The systematic study of post-socialist societal transformations in Eastern Europe discovers that they have been full of contradictions. The achievements of the societal transformations in the region notwithstanding, large segments of the population have suffered due to the establishment of a market economy. It’s normal that they regard the new economic and political order as problematic because of its high social costs. There are still substantial difficulties in consolidating democracy across all Eastern European societies. There are serious problems with the international competitiveness of the national economies of nearly all Eastern European societies.

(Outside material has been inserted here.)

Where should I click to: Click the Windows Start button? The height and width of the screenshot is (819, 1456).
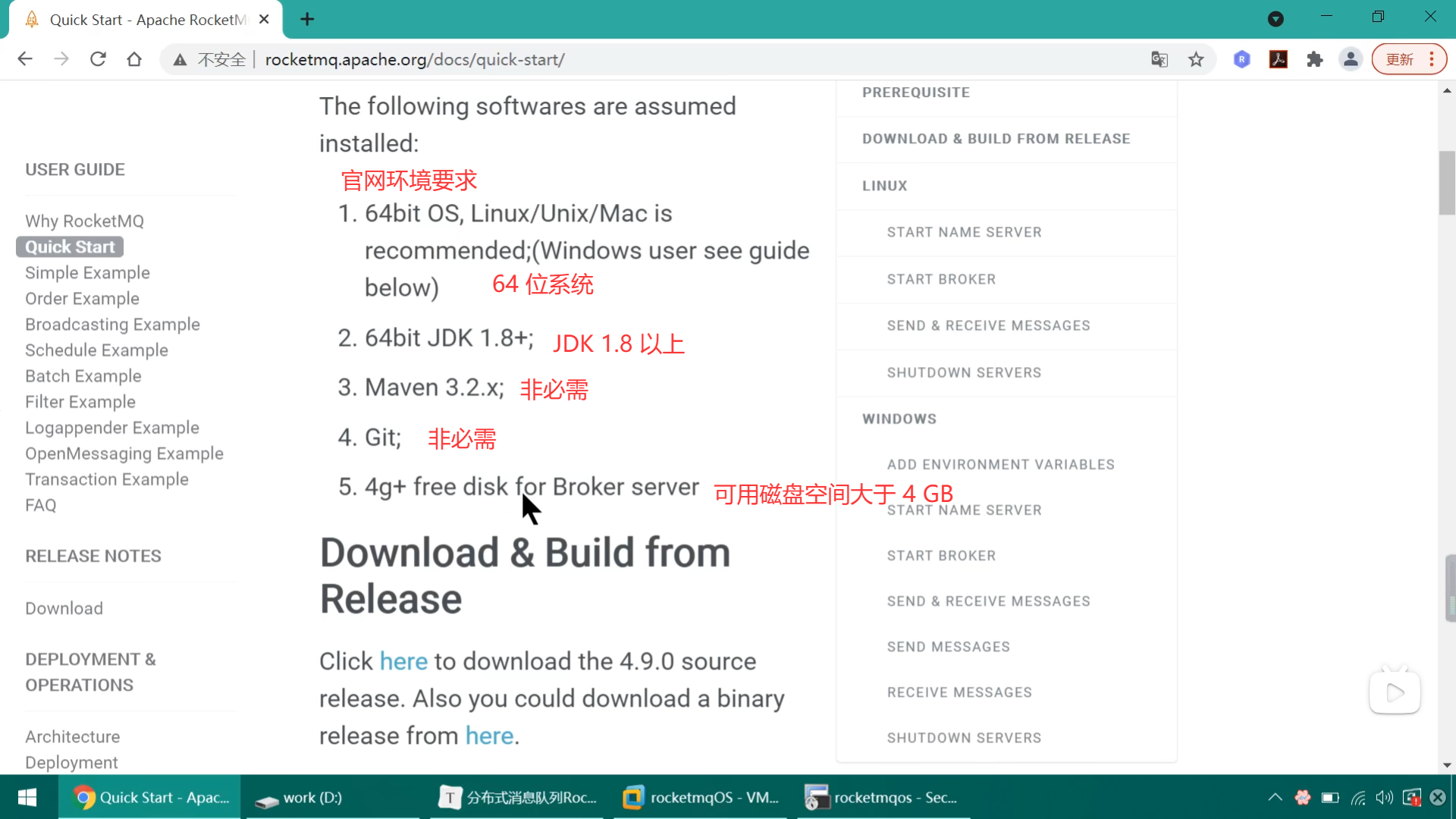click(27, 797)
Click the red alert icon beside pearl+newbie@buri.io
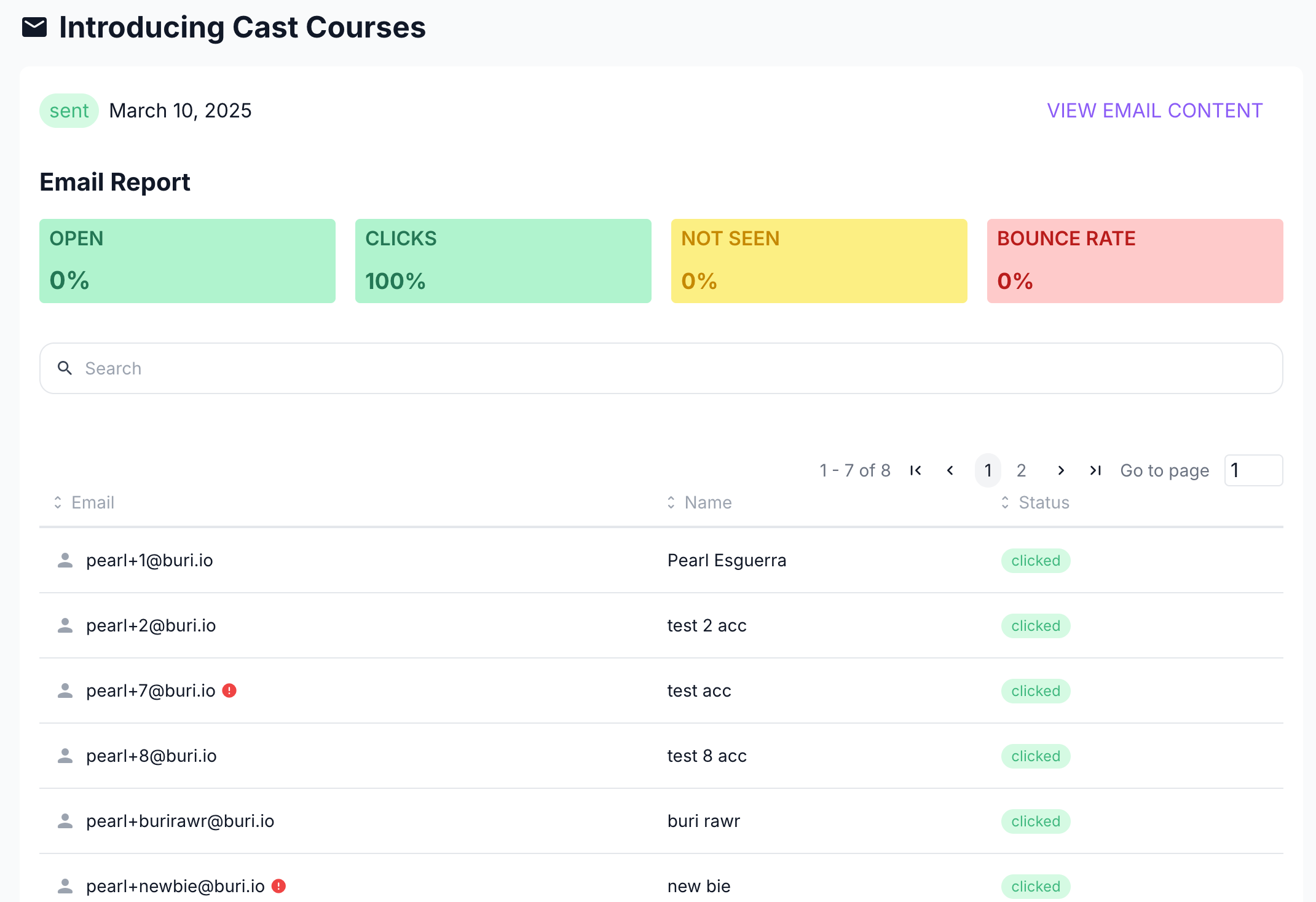This screenshot has height=902, width=1316. pyautogui.click(x=278, y=886)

Sociology is able to offer explanations of the causes of the intensive social criticism as well as the spread of the perceptions of continuing social crises. Both are caused by pathological processes in the economy, politics and culture of Eastern European societies, at the structural level of the European Union, and at the global structural level. Explanations are desperately needed to support the optimization of governance in the region. This will require subsequent studies on the mechanisms developing organizational and cultural pathologies. Such studies may apply the ‘telescope’ of macrosocial analysis or the ‘microscope’ of micro-social research. The improvement of the conceptual framework for the study of social and economic development requires inter-disciplinary approaches, the combined use of different theoretical models together with mixed methods of empirical research, and the mutual enrichment of theoretical and empirical studies.